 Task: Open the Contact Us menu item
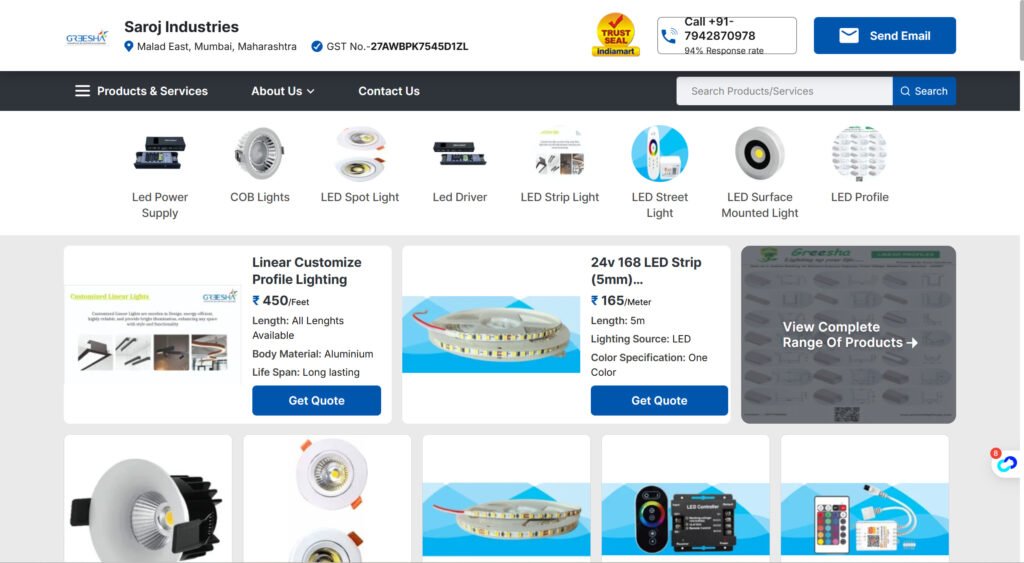pos(389,91)
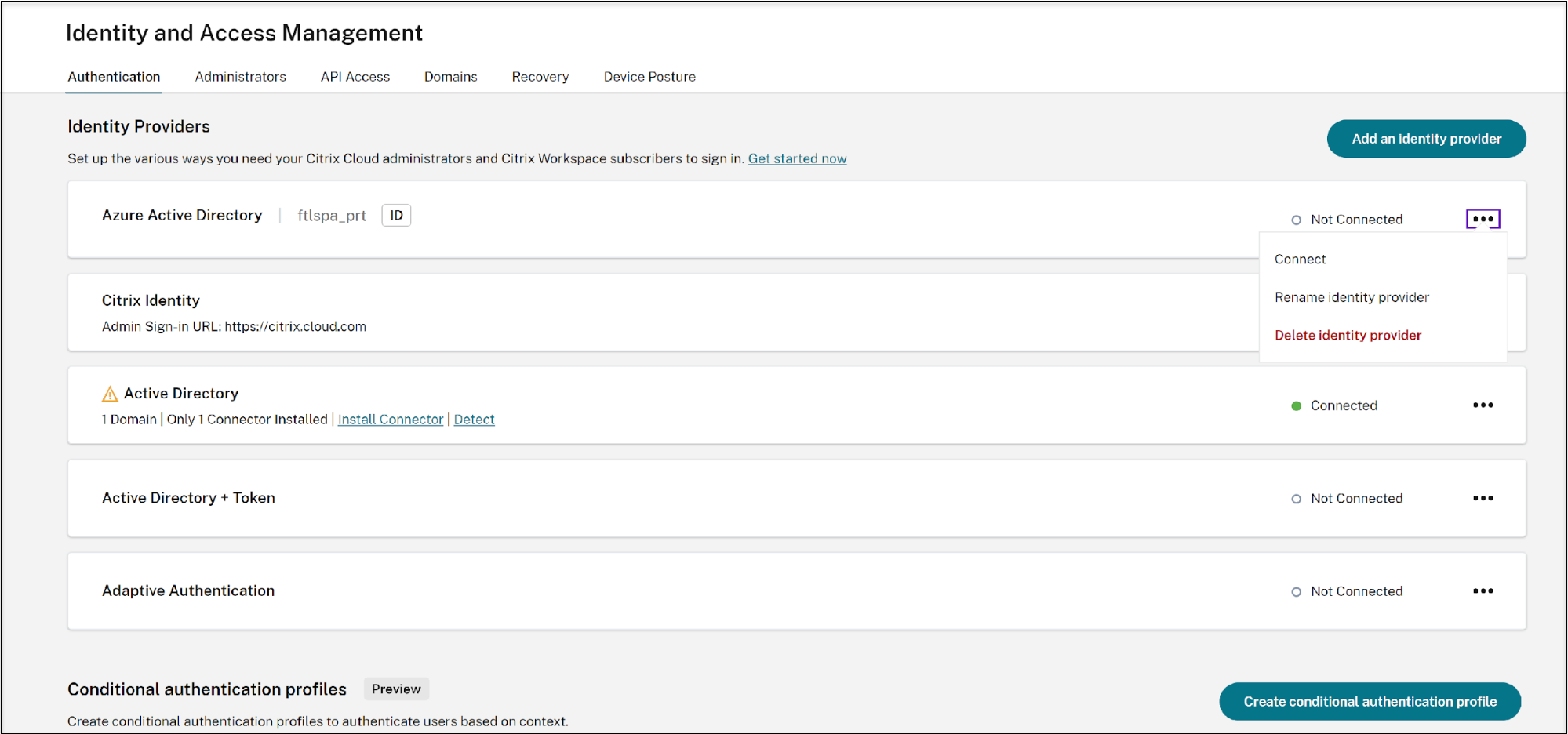
Task: Choose Rename identity provider menu option
Action: click(x=1352, y=297)
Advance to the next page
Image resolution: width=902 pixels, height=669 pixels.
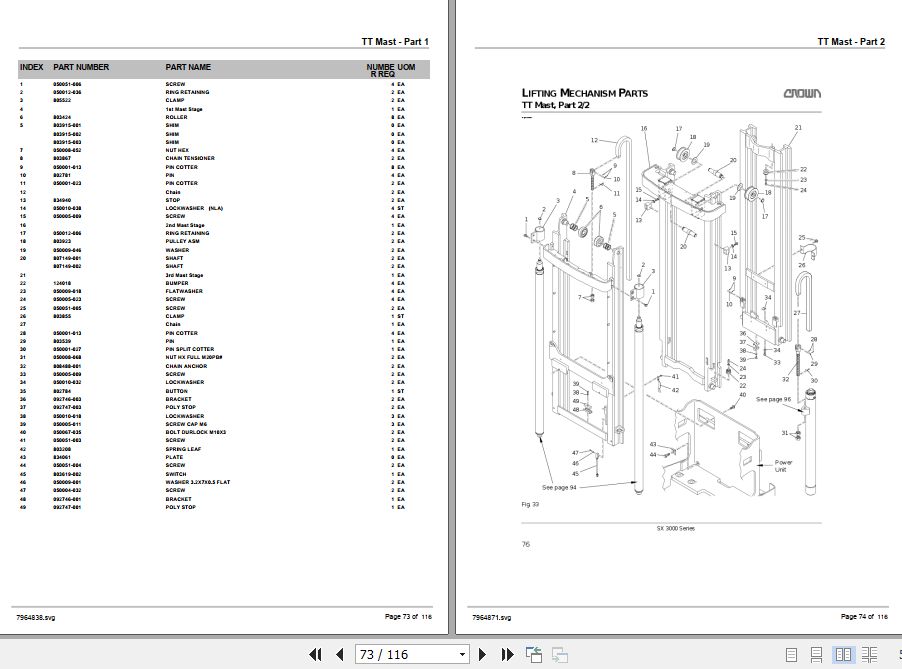pyautogui.click(x=482, y=653)
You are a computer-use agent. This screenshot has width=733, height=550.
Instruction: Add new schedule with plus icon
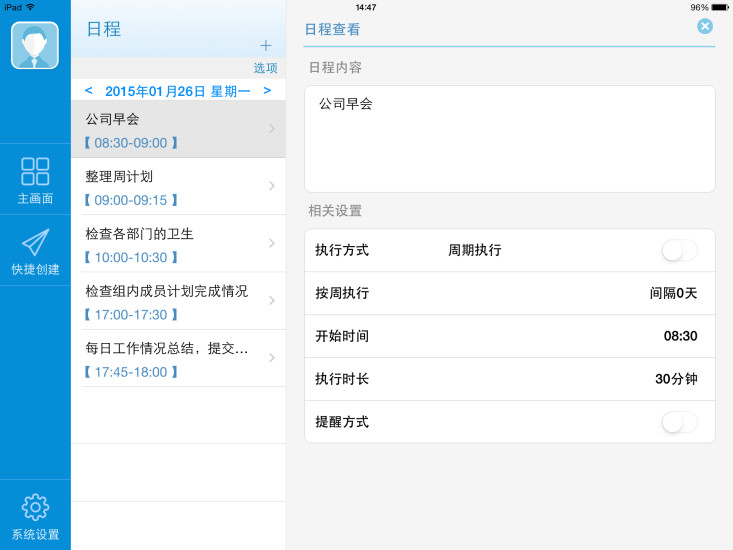265,45

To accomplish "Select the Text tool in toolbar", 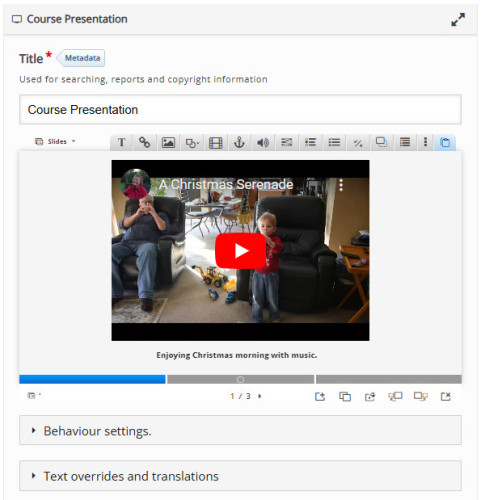I will click(122, 143).

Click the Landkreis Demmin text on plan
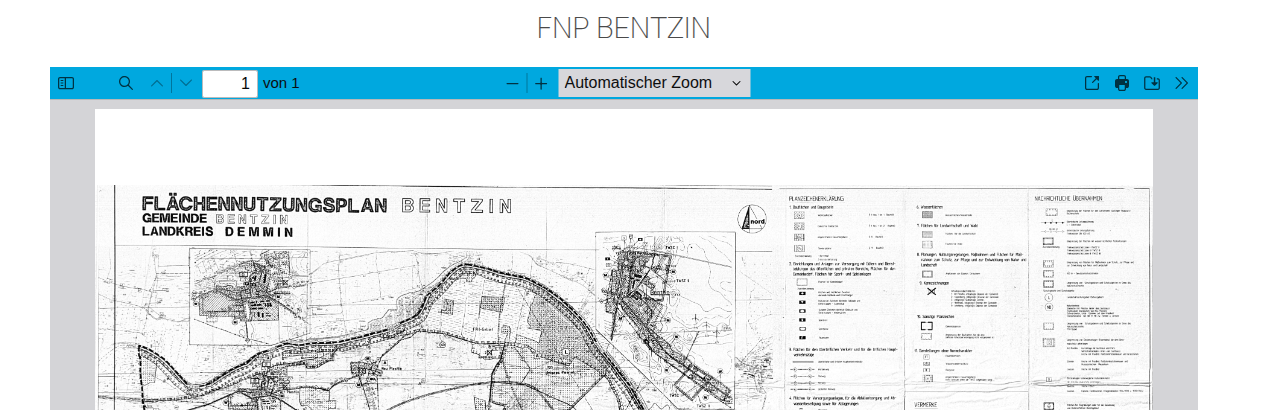coord(218,232)
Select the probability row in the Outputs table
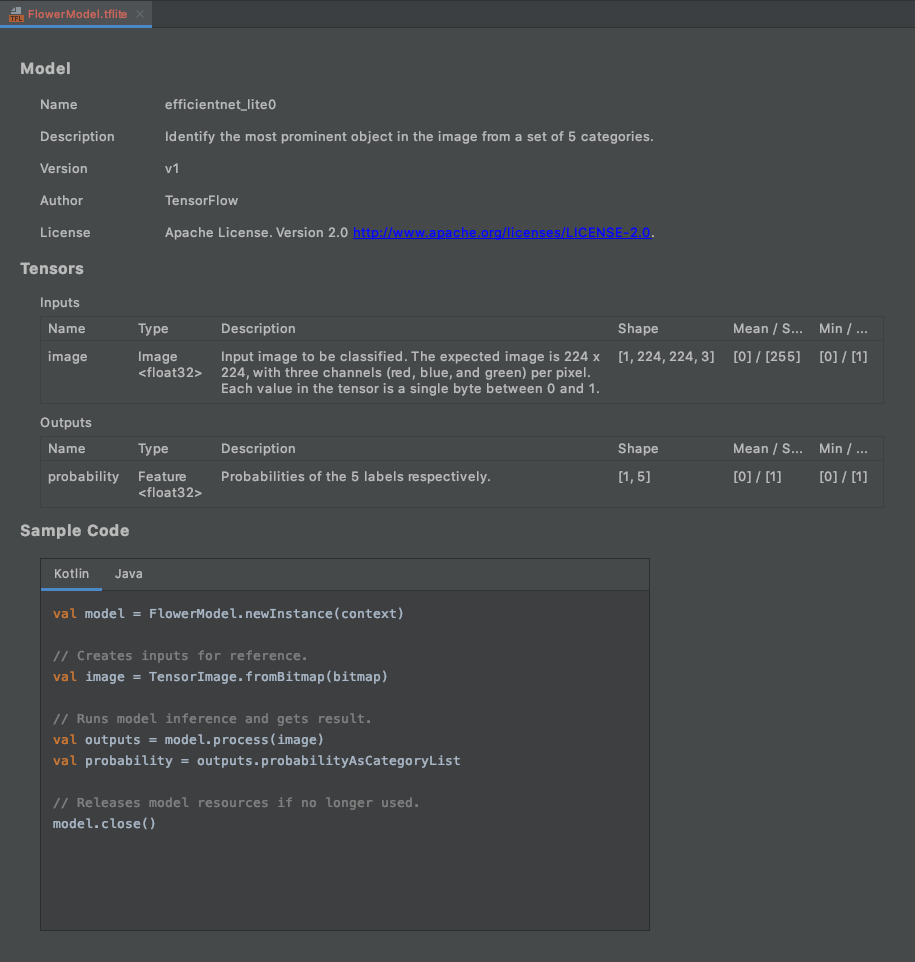 (x=83, y=477)
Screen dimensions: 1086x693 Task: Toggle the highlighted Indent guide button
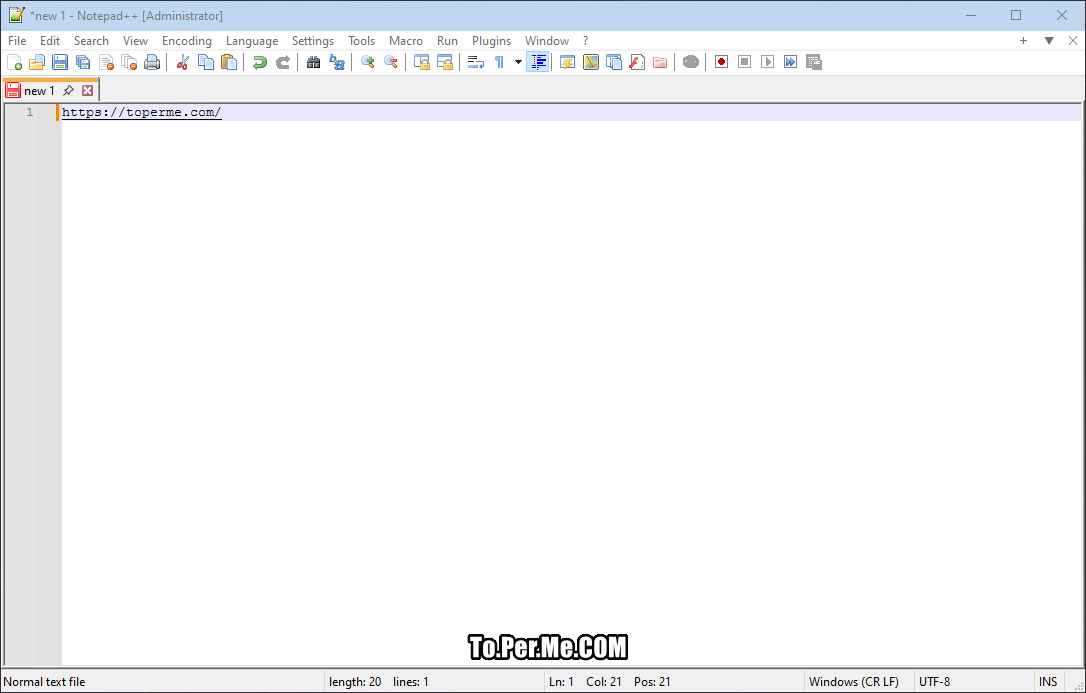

**JOB:**
Starting with the line that contains "Select the probability" and going on through the end of the entries, write those lines out again word for word. Leave the pictures out of your answer.

**TASK SOLUTION:**
Select the probability row in the Outputs table
 (x=83, y=477)
Screen dimensions: 1086x693 Task: Toggle the highlighted Indent guide button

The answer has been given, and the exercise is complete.